Woman finds cross country connection to late soldier father

Suzette Donovan wants her children to learn about the father who was lost to her. Suzette Donovan wants her children to learn about the father who was lost to her.
First Lt. Eugene Majure was posthumously awarded the bronze star. First Lt. Eugene Majure was posthumously awarded the bronze star.

April 29, 2005

By DON DARE
6 News Reporter

MARYVILLE (WATE) -- Although she never knew him, a Maryville woman is teaching her children about their grandfather, a Green Beret killed in Vietnam who later received a prestigious medal. And she found help from a man across the U.S.

On April 29, 1975 America's most controversial war was almost over. In the streets of Saigon, there was panic.

Early on April 30th, Marines at the U.S. Embassy departed the South Vietnam capitol. Hours later, North Vietnamese soldiers drove through the streets, right into the presidential palace. The war was over.

Suzette Donovan wants her children to learn about the father who was lost to her. First Lt. Eugene Majure was sent to Vietnam just months after Suzette was born in 1965.

"To be a Green Beret was a really special thing. You were an elite soldier," she tells her son, P.J., as they look at pictures of her dad.

Suzette has a picture with her in the center of her mother, father and two older brothers. The family photo is special to Suzette. She recently learned her dad proudly showed it off to his fellow Green Berets. "Just knowing that my dad had pictures of me in his wallet...I know that sounds trivial but it was a good thing."

The year 1966 was a bloody one for American soldiers in Vietnam. Thousands died, including Suzette's father. She was seven-months-old.

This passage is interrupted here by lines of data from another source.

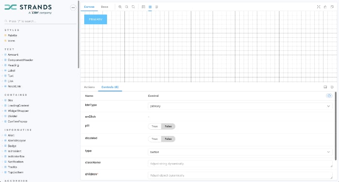Set pill control to True
Viewport: 339px width, 182px height.
click(154, 126)
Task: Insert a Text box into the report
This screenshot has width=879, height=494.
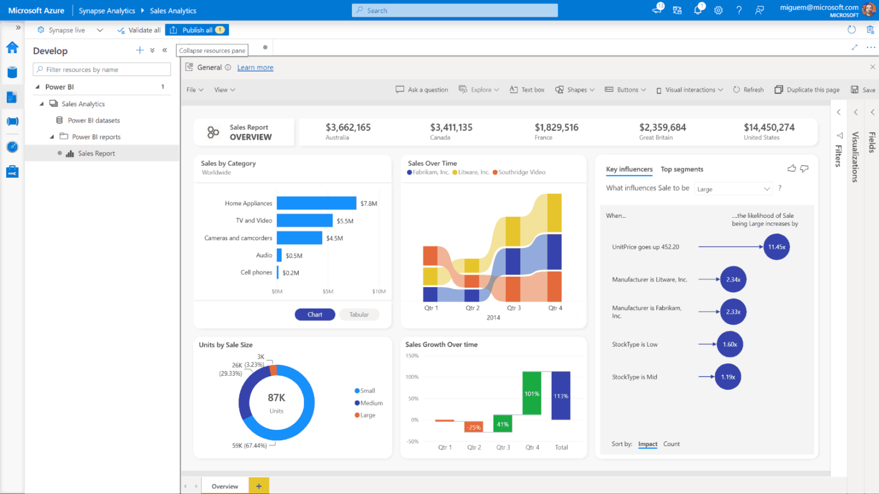Action: [x=526, y=89]
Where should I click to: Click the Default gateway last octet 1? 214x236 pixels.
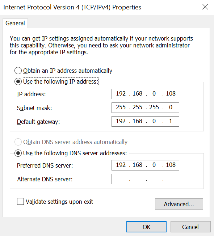(x=171, y=121)
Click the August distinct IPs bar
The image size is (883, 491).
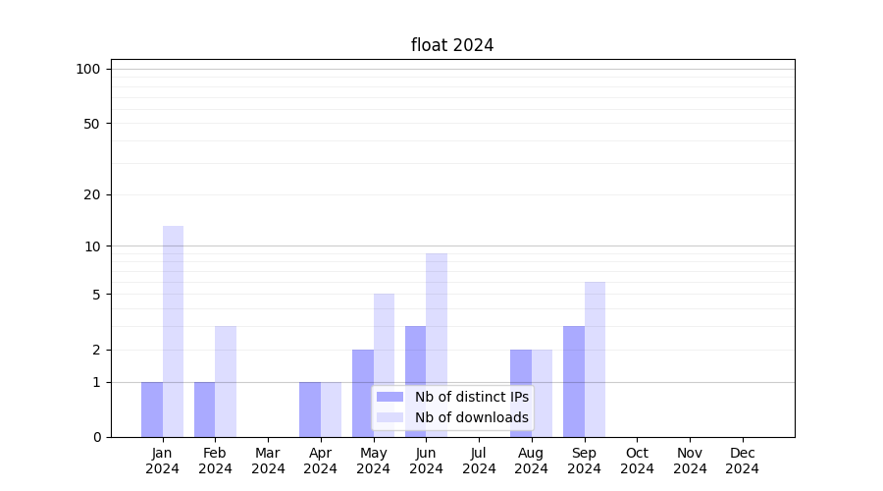pos(521,393)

Now, P.J. reads about the bronze start posthumously awarded to his grandfather. "First Lt. Majure distinguished himself by valorous action on the 18th of August, 1966." With complete disregard to his unit, Majure left his own position to reorganize and rally the unit.

Suzette's father had been a special forces advisor to a South Vietnamese unit when it was overrun by the Viet Cong. "It was during this courageous action that Lt. Majure was fatally wounded," P.J. reads.

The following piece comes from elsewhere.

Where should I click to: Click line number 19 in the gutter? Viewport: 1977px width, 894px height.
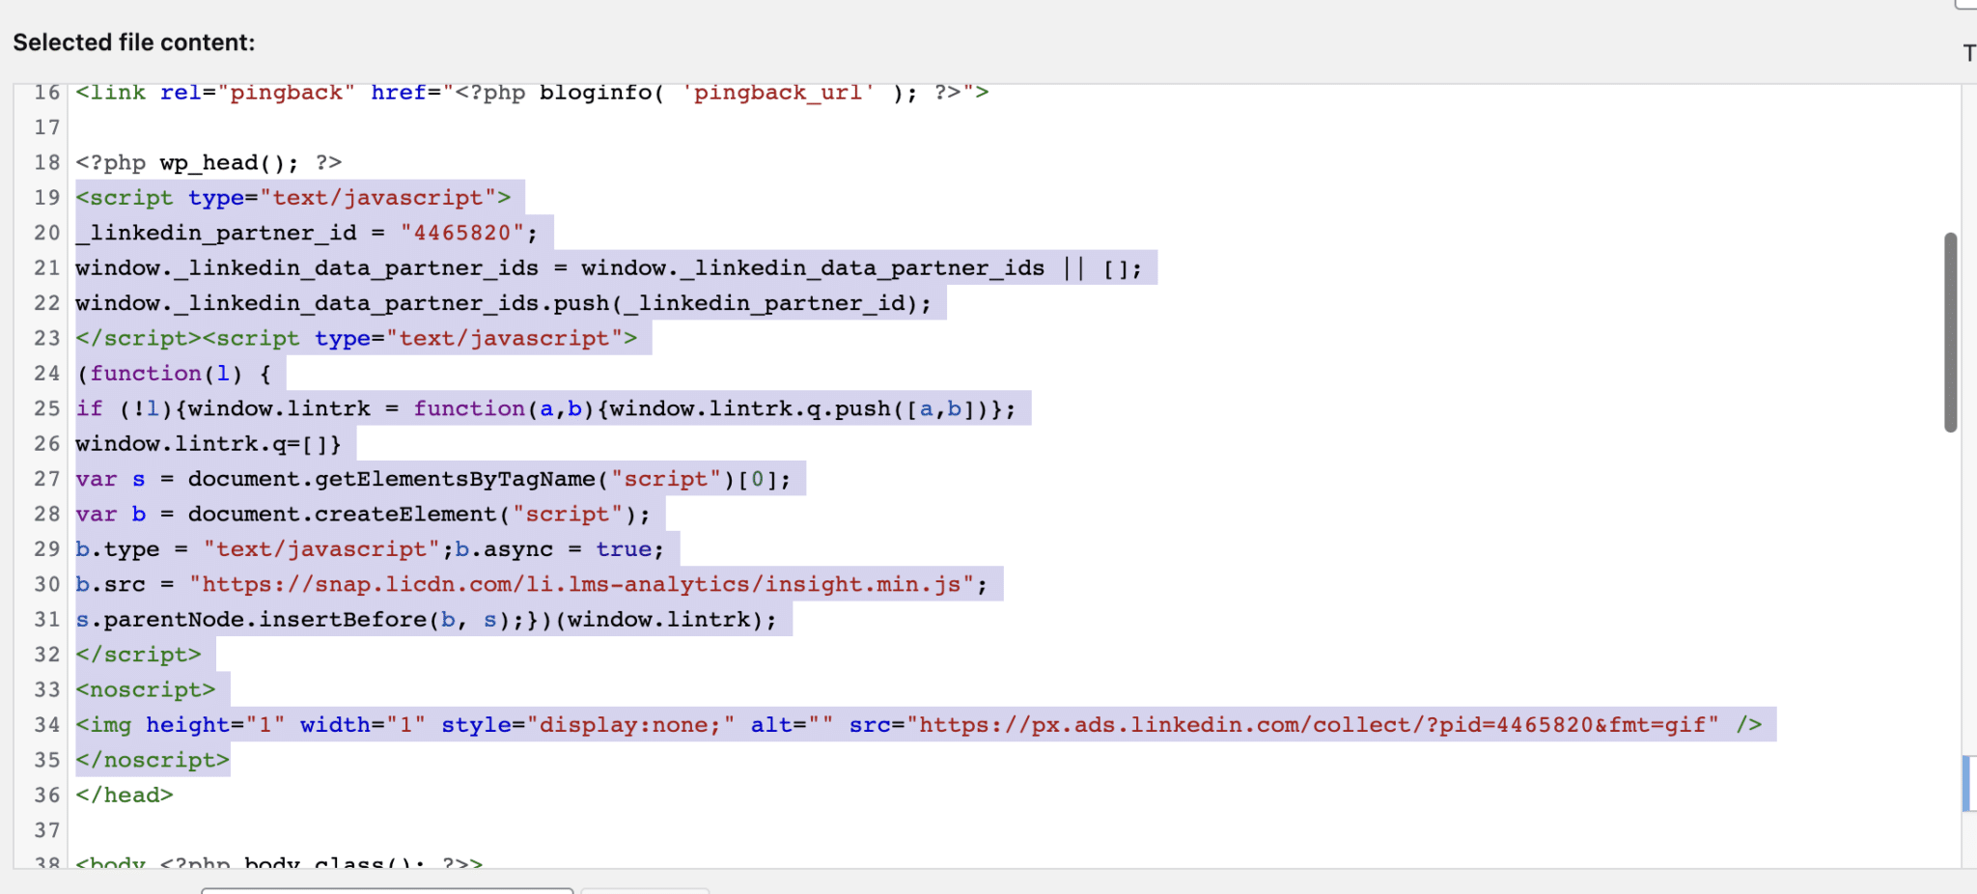[x=46, y=198]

Suzette never knew much about the man she admired. His sudden death devastated her mother. "We weren't allowed to talk about him, which was really difficult. If we did talk about him, my mom would always cry. It just upset her."

The father Suzette never knew haunted her until she went to a virtualwall.org, a web site visited by Vietnam veterans. Appealing for information, she posted a picture of her dad and wrote a note that reads, "If it weren't for his courage and strength, my freedom, as well as the freedom of our country might be jeopardized. You are the strongest man I never knew."

Retired Army Maj. Lance Brewer, wrote back to Suzette. He knew her father. She even traveled to California, meeting with Brewer and his wife. "He made him seem real," she says. "He filled in the gaps. Everything I do now has more meaning."

An etching of her father's name traced at the Vietnam Veterans Memorial in Washington has a special spot in Suzette's heart. "There are over 58,000 names on that wall and every person that is on that wall, they are heroes and there's my dad."

Recently, 6 News called Brewer at his home in Palmdale, California. Meeting Suzette was special for him, too. "I don't know. I just felt very comfortable with her from the start. It filled a gap for me also. He had been on my mind ever since the war because he was the closest friend I had that was killed over there."

Thirty years later, the Vietnam war still affects people.